Thanks for the recent docs update regarding App context security and the resp. shared responsibility model contract.

I’m surprised about the missing security guarantees for cloudId though, which seems to subvert tenant isolation at the site level when integrating external resources - here’s an example payload from useProductContext():

  "accountId": "9f80f11f-...",
  "cloudId": "0c3130ff-...",
  "contentId": "703102977",
  "localId": "625d12a6-...",
  "spaceKey": "DEV",
  "installContext": "ari:cloud:confluence::site/0c3130ff-..."

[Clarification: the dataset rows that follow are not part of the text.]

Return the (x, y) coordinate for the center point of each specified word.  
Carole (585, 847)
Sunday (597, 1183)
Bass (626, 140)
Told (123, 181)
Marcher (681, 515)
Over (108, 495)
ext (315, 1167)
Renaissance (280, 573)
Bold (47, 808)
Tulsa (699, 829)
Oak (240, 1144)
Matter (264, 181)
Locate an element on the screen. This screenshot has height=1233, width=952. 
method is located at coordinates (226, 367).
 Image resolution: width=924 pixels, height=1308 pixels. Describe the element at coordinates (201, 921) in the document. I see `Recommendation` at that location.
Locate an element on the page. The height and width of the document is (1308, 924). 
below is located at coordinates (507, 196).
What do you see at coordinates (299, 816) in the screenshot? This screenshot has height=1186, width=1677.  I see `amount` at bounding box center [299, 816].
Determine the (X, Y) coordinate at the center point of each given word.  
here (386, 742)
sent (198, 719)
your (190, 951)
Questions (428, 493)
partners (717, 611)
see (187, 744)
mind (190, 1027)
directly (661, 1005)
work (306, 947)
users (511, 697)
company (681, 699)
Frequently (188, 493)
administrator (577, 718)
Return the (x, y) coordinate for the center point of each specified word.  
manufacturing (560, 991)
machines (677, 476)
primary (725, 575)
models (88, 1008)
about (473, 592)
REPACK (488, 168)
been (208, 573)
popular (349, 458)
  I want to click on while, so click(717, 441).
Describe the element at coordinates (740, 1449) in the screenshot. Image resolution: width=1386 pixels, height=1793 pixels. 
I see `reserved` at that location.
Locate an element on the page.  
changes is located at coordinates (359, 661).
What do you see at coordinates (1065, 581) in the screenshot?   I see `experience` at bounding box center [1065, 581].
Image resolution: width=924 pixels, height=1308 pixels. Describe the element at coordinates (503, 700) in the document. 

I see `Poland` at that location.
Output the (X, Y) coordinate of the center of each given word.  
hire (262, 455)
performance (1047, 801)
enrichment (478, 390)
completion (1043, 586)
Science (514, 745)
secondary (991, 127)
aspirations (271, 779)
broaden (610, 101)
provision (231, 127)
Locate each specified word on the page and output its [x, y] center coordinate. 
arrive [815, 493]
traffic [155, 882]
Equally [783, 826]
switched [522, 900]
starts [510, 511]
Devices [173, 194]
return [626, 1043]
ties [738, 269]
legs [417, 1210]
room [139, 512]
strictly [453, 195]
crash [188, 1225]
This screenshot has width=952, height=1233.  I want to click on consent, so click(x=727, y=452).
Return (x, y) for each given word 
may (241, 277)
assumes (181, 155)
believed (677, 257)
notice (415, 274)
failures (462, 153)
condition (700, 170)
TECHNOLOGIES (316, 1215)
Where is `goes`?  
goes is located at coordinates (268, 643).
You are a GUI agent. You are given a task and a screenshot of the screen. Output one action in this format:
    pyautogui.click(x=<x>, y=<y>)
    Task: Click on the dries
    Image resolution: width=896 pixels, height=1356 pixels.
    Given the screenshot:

Could you please clarify why cloudId is not “guaranteed to be secure” as well, and provide guidance how to implement tenant isolation per installation context without it?

Many thanks,


Case in point, I’ve just followed up on How to retrieve the actual Jira instance I am in? - #11 by sopel with another option based on the GraphQL Gateway’s tenantContexts query, which incidentally treats the cloudId as, well, the tenant context, suggesting it to be “guaranteed to be secure” for tenant isolation?

Hi @sopel,

Sorry for the delayed reply. While cloudId is currently not considered secure and unable to be tampered with, we do consider the installContext property to be secure. The installContext is an identifier which includes the installed product and cloudId within it.

I will update the document with this information and also look into exposing the cloudId or installContext securely in Custom UI as well.